**OBJECTIVE:**
Reproduce the material from the line with "1600x900 pixels. Task: Click" to the line with "[x=590, y=254]", keeping every line including the requests. Raise each number in the click coordinates by 37 and leave all other text unchanged.

Word and item position data
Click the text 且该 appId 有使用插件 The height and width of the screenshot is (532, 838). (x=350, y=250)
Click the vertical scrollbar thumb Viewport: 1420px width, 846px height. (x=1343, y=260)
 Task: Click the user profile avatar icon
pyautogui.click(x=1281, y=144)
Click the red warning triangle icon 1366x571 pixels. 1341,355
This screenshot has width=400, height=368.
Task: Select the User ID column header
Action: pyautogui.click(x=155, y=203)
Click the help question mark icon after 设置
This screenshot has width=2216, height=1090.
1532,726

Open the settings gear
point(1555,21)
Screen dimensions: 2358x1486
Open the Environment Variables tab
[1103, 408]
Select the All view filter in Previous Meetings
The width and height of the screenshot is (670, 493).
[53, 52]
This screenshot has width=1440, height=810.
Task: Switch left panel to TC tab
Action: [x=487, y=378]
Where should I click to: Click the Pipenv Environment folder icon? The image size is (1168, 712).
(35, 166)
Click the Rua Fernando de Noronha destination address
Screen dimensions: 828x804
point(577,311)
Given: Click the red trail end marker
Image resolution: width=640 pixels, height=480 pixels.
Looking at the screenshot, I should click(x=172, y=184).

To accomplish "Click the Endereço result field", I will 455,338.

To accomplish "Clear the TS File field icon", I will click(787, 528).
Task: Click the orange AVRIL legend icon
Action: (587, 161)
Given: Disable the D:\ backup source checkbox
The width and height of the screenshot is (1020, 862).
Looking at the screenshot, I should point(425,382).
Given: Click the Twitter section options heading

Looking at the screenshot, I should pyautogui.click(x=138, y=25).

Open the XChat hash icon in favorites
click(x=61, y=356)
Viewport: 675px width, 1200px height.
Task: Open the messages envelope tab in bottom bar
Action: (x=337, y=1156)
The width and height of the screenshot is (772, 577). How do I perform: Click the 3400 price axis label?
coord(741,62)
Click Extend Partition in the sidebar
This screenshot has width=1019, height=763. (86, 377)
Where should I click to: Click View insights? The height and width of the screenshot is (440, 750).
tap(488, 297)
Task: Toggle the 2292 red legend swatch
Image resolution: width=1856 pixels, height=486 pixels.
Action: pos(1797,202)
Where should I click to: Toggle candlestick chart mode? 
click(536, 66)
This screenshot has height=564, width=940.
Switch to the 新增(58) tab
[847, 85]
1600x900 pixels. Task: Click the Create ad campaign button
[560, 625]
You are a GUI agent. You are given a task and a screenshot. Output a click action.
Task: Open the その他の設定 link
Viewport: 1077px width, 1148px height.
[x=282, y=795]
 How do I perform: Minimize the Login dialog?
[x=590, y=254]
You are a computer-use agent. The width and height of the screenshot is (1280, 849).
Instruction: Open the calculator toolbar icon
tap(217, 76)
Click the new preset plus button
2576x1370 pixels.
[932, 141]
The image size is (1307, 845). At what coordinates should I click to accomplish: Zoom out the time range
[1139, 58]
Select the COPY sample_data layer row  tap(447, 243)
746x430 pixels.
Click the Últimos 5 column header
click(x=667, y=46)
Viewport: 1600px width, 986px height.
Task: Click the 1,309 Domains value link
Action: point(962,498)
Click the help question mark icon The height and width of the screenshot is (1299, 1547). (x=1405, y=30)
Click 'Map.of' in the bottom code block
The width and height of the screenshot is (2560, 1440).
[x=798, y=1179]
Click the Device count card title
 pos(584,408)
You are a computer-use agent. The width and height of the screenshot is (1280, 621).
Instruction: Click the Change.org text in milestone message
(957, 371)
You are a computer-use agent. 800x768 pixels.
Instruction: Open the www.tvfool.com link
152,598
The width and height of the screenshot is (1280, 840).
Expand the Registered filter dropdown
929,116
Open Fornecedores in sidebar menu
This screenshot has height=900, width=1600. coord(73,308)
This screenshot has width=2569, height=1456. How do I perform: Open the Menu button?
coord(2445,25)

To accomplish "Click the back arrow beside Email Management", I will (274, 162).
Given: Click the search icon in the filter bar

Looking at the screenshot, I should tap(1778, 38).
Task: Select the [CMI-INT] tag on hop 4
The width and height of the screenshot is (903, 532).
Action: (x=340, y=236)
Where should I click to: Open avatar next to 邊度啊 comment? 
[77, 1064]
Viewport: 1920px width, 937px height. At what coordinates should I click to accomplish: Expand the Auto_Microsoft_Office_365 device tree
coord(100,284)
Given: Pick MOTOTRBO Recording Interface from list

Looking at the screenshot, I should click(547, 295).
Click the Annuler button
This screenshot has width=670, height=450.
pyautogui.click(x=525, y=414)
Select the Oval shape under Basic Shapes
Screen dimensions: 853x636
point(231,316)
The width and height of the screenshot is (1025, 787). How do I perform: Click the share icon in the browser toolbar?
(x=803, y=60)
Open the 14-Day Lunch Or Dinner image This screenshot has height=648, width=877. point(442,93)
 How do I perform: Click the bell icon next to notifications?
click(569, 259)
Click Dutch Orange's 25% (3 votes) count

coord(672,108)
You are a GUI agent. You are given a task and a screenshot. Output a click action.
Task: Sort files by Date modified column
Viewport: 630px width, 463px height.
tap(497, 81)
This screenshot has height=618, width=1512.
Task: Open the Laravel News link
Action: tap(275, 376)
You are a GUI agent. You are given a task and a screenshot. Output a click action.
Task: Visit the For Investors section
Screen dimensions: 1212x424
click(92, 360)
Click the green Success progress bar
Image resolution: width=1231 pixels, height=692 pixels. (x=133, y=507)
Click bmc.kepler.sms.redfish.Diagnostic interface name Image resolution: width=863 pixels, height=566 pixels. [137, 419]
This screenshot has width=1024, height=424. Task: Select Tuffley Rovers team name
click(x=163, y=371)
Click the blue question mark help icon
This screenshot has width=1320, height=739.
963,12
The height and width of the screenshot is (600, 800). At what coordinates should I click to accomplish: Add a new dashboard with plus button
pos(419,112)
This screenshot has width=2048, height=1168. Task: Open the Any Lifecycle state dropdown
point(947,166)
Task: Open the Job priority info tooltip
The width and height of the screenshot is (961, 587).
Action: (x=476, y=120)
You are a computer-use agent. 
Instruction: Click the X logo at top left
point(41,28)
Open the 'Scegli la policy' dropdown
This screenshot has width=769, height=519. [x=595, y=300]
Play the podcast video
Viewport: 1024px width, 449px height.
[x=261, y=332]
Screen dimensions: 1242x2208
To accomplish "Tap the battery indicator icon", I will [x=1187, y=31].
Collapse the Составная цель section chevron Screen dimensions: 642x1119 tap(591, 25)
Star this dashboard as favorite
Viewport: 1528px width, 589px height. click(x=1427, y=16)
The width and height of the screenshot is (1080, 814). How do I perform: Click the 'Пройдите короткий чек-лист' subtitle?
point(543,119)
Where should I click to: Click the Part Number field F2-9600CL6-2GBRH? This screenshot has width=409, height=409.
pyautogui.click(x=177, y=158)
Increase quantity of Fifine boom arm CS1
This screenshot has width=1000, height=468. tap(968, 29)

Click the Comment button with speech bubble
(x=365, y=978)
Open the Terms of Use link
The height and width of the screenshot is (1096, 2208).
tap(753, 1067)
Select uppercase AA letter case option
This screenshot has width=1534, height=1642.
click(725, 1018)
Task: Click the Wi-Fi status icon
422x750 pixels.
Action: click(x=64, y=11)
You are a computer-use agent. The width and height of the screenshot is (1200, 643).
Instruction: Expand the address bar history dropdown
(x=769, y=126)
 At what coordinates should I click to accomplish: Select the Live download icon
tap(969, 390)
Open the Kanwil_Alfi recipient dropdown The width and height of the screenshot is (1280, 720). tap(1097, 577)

**ANSWER TO THE PROBLEM:**
1600x900 pixels. Task: Click the Create ad campaign button
[597, 662]
You are a GUI agent. You are given a task and a screenshot. Output a click action.
Task: Open the その他の設定 link
Viewport: 1077px width, 1148px height.
[x=319, y=832]
 How do I perform: Minimize the Login dialog?
[x=627, y=291]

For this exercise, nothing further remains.